# Problem requirements
In the entries below, reproduce word for word everything from the line containing "The width and height of the screenshot is (1568, 689)." down to the line containing "pyautogui.click(x=136, y=39)", with both of those lines included.

# Materials provided
^^^^

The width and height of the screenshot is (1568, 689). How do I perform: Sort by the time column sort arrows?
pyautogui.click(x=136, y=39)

^^^^

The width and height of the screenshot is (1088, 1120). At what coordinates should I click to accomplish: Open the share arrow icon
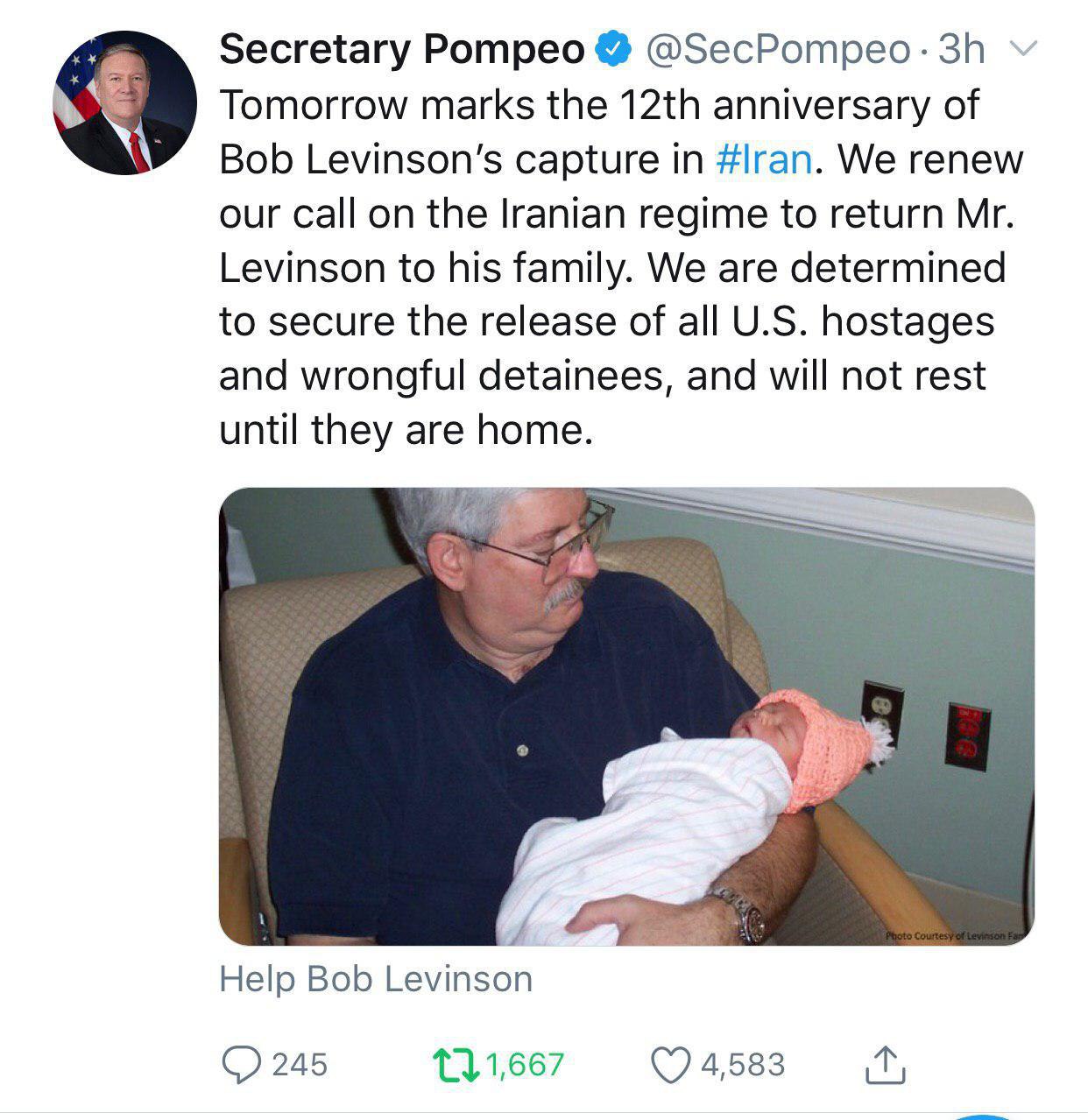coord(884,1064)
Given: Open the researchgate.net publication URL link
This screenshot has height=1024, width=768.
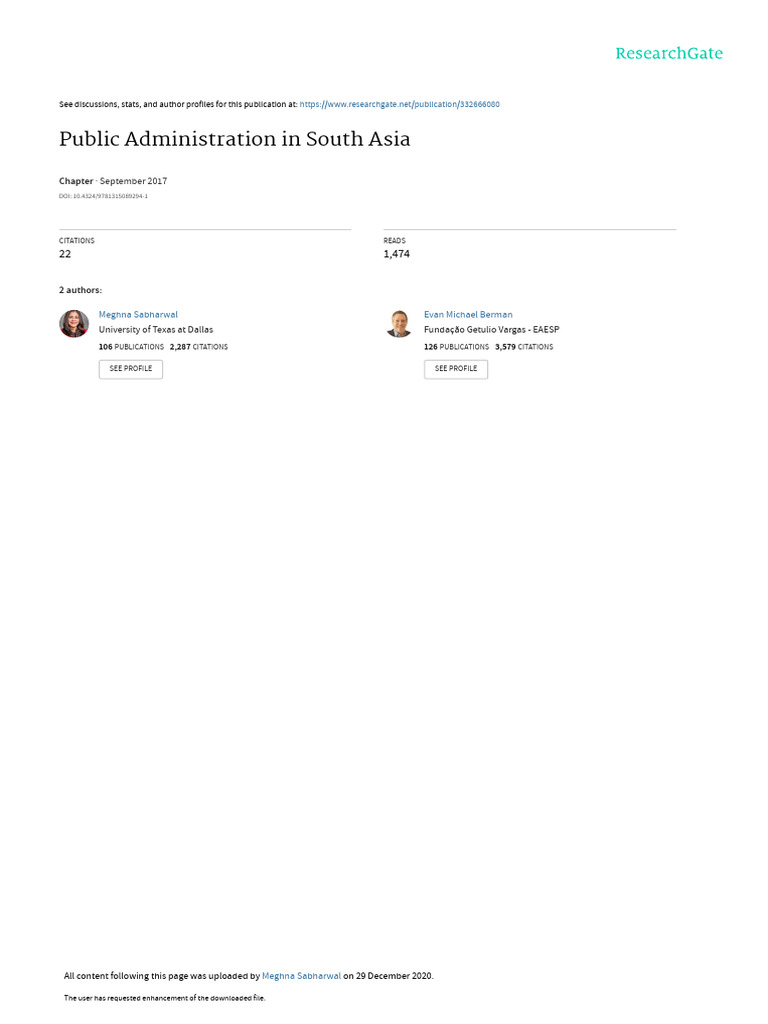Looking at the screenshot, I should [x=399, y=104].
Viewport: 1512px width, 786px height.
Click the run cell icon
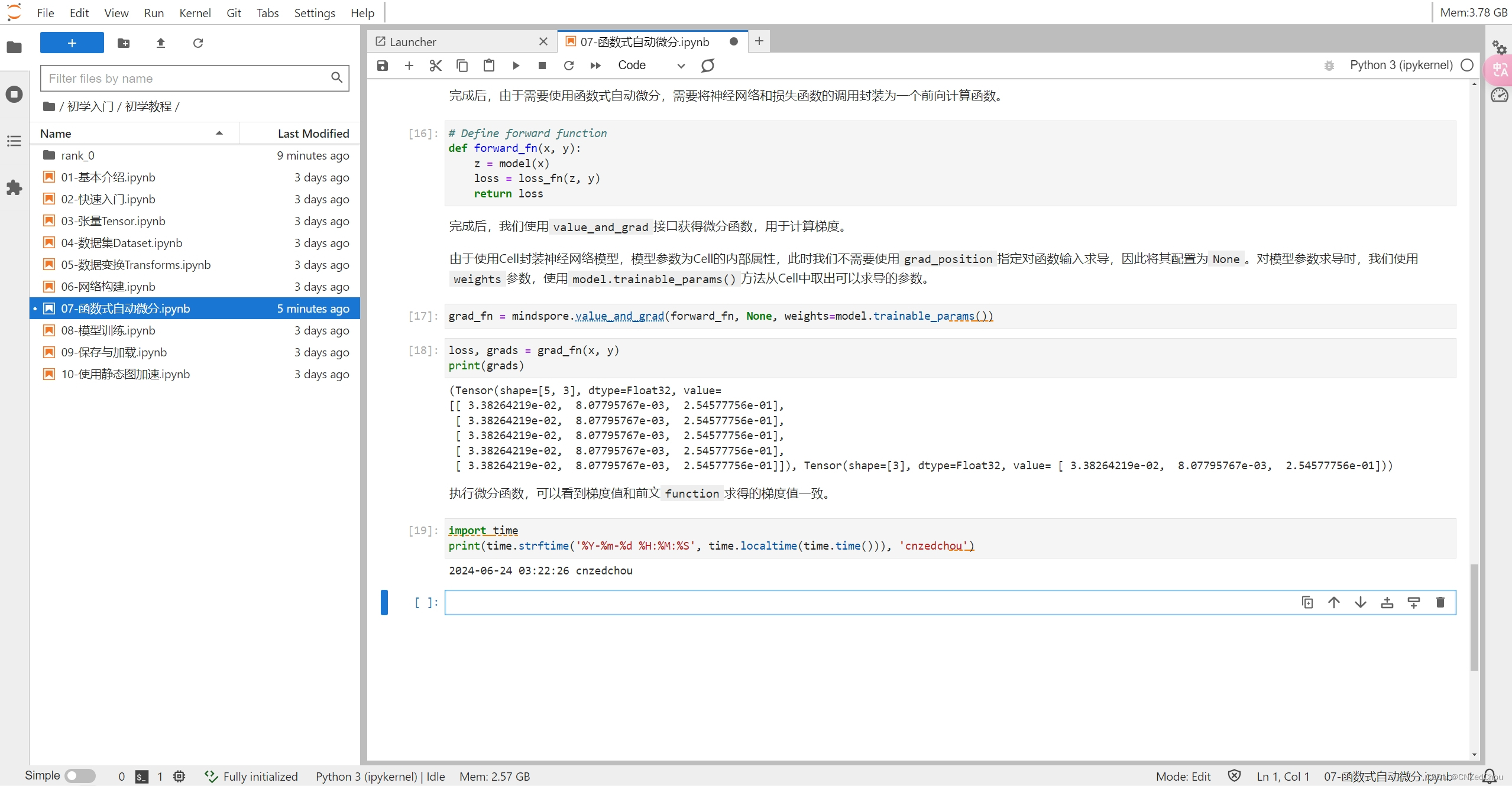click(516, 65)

^^^^

# In response
The width and height of the screenshot is (1568, 689). How do I perform: Sort by the time column sort arrows?
pyautogui.click(x=136, y=39)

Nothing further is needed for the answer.